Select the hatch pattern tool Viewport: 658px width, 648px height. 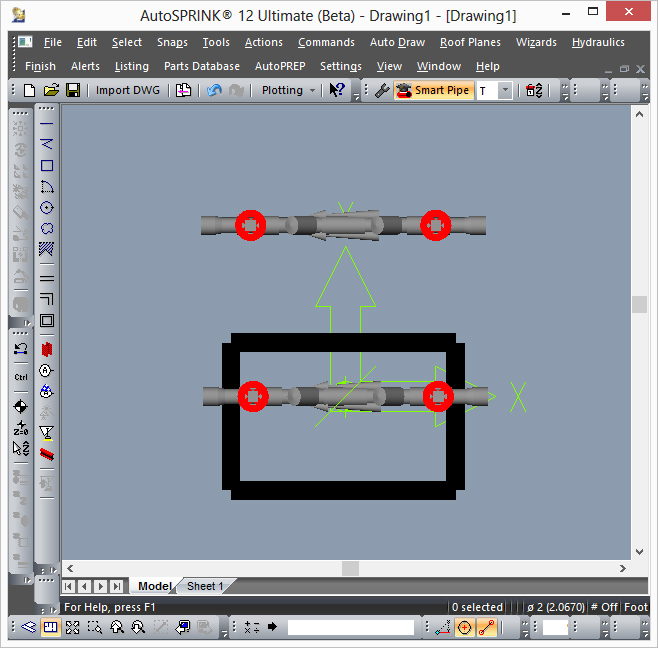47,249
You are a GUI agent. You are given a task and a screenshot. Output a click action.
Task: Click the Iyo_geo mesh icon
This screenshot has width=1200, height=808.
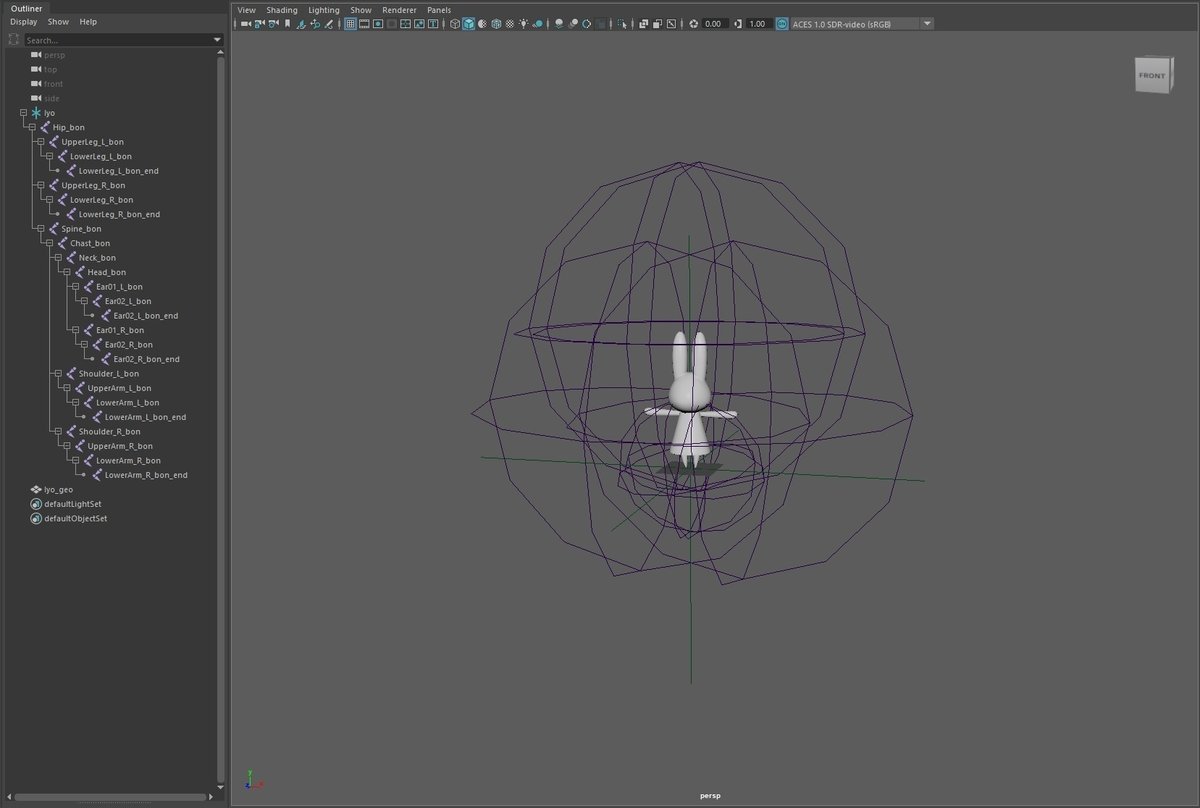[x=36, y=490]
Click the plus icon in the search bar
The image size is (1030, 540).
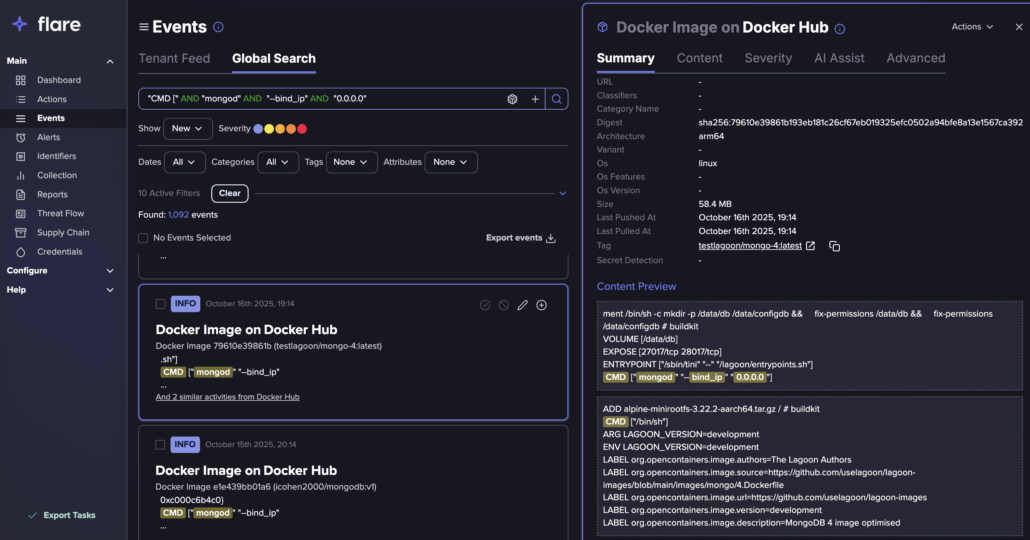535,99
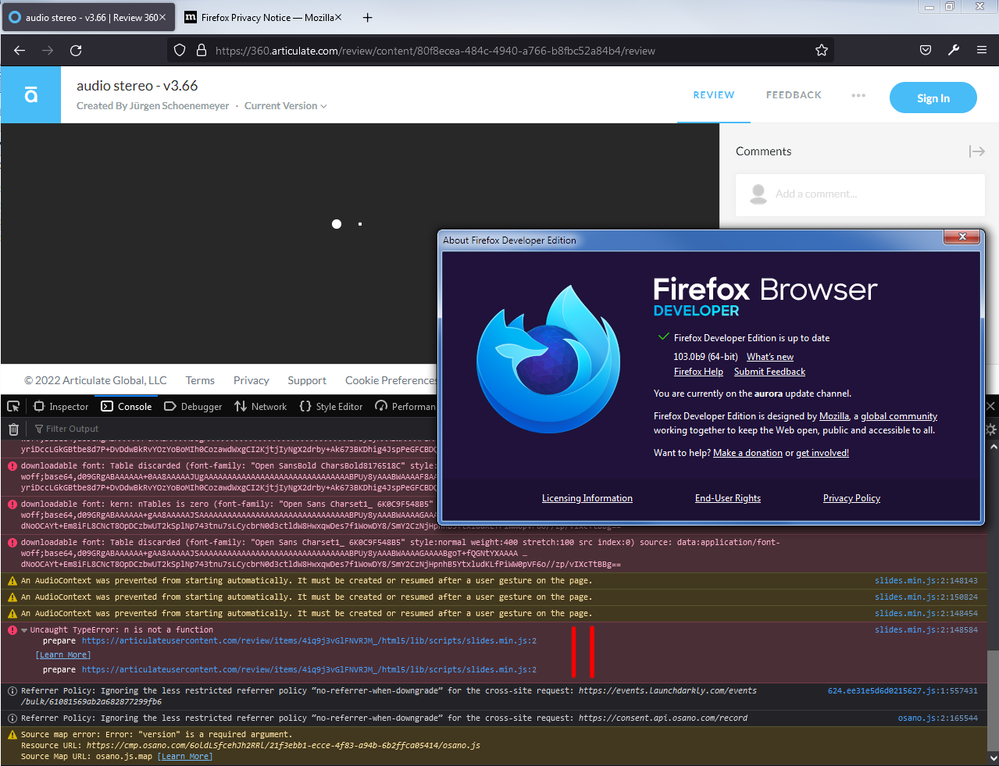Open the Firefox hamburger menu
This screenshot has width=999, height=766.
coord(982,50)
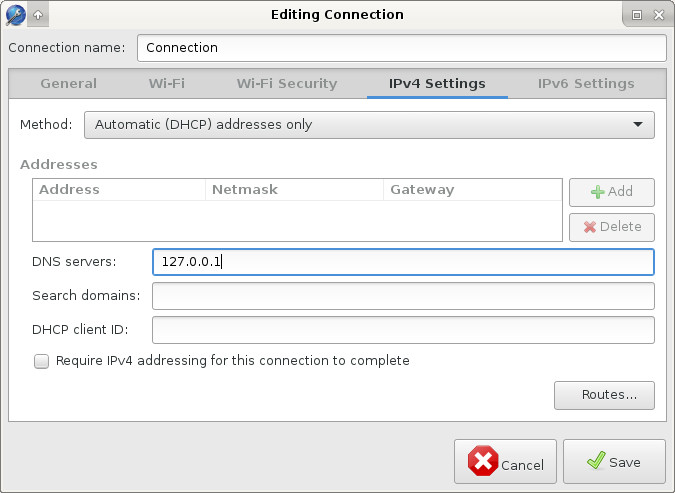Open the Routes… dialog
This screenshot has height=493, width=675.
pos(603,395)
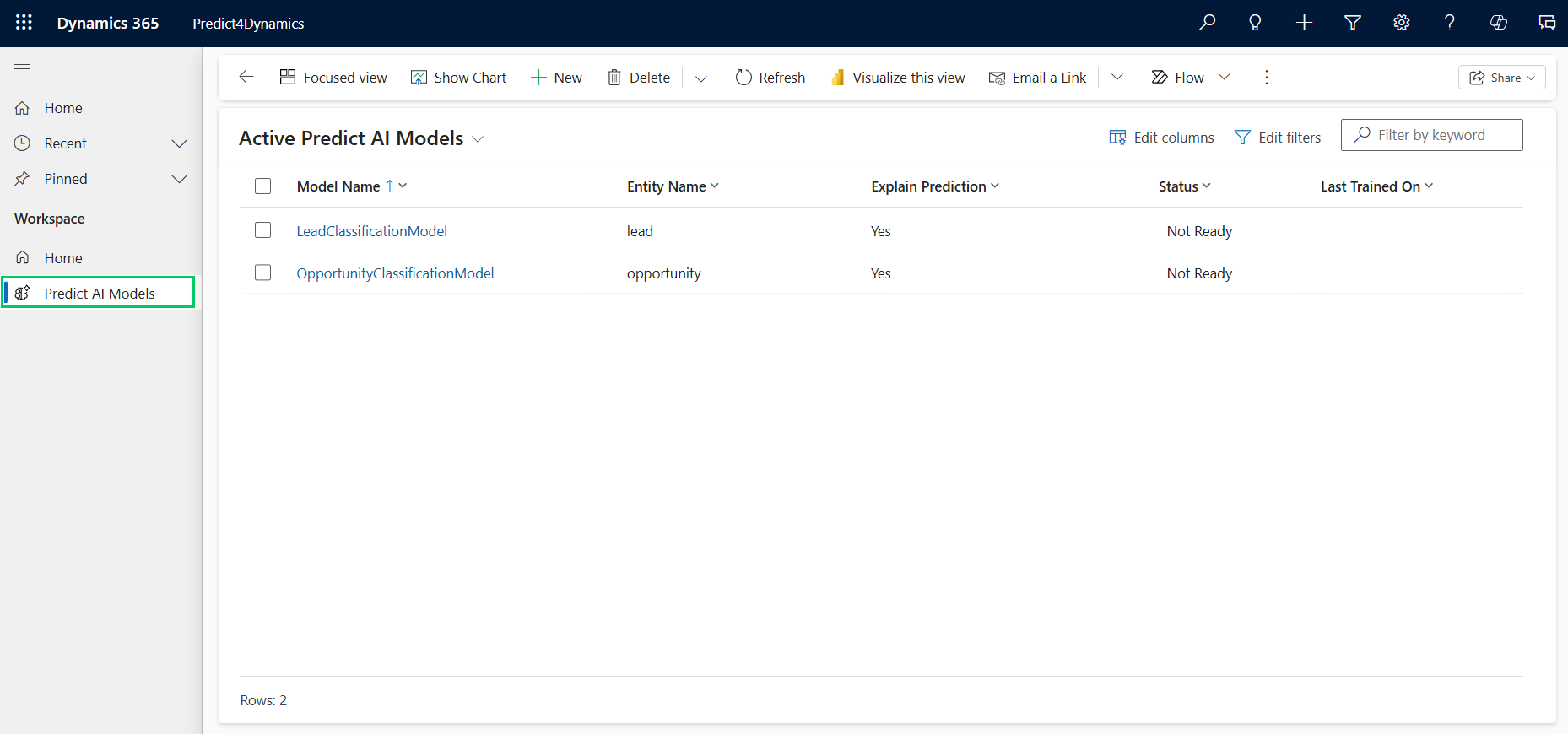Open the OpportunityClassificationModel record link
Image resolution: width=1568 pixels, height=734 pixels.
tap(395, 273)
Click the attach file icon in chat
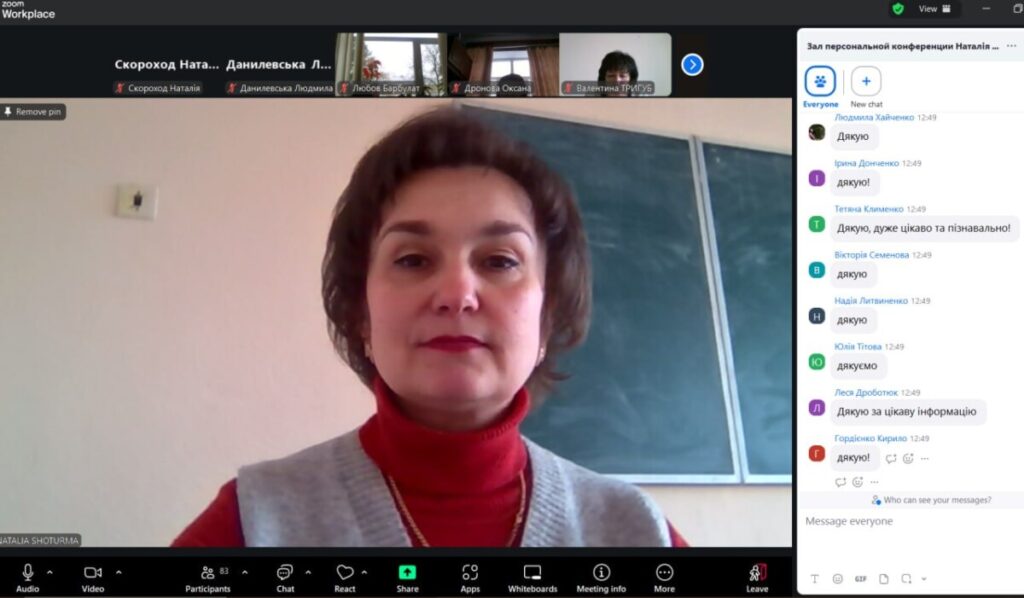This screenshot has height=598, width=1024. (x=883, y=579)
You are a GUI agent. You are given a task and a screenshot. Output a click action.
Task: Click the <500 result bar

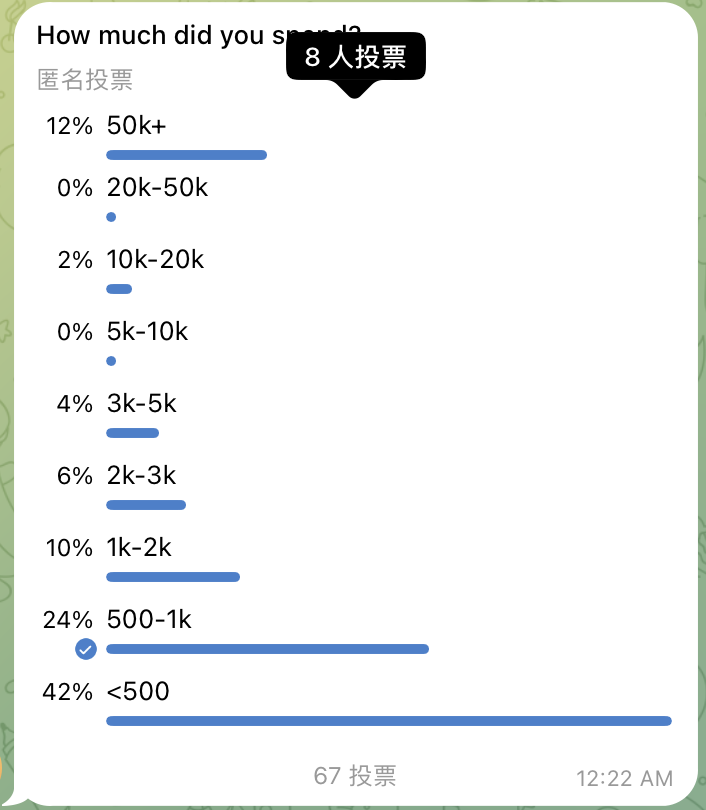(388, 721)
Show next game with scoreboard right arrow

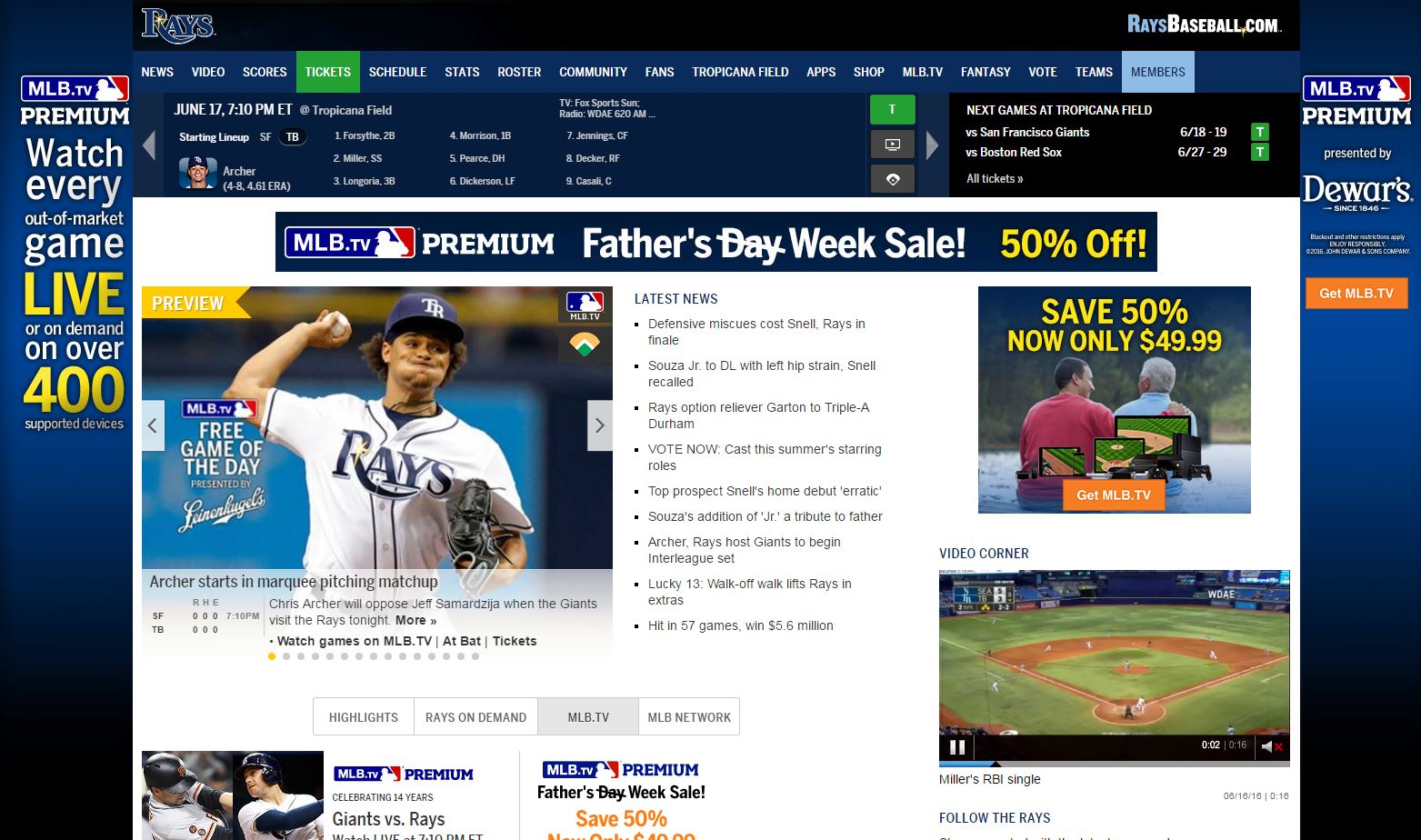pyautogui.click(x=932, y=145)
* * * *
# What to work on:
Output only these lines, word for word: the line containing "The image size is (1030, 540)." and every line after it through the last line of the data. Omit the pictures.

# Exercise solution:
The image size is (1030, 540).
535,99
Open the Firefox hamburger menu
This screenshot has width=999, height=766.
coord(982,50)
Open the Routes… dialog
This screenshot has height=493, width=675.
pos(603,395)
Open the OpportunityClassificationModel record link
Image resolution: width=1568 pixels, height=734 pixels.
tap(395, 273)
Click the attach file icon in chat
This screenshot has height=598, width=1024. (x=883, y=579)
You are a GUI agent. You are given a task and a screenshot. Output a click action.
Task: Click the <500 result bar

(388, 721)
Show next game with scoreboard right arrow

pyautogui.click(x=932, y=145)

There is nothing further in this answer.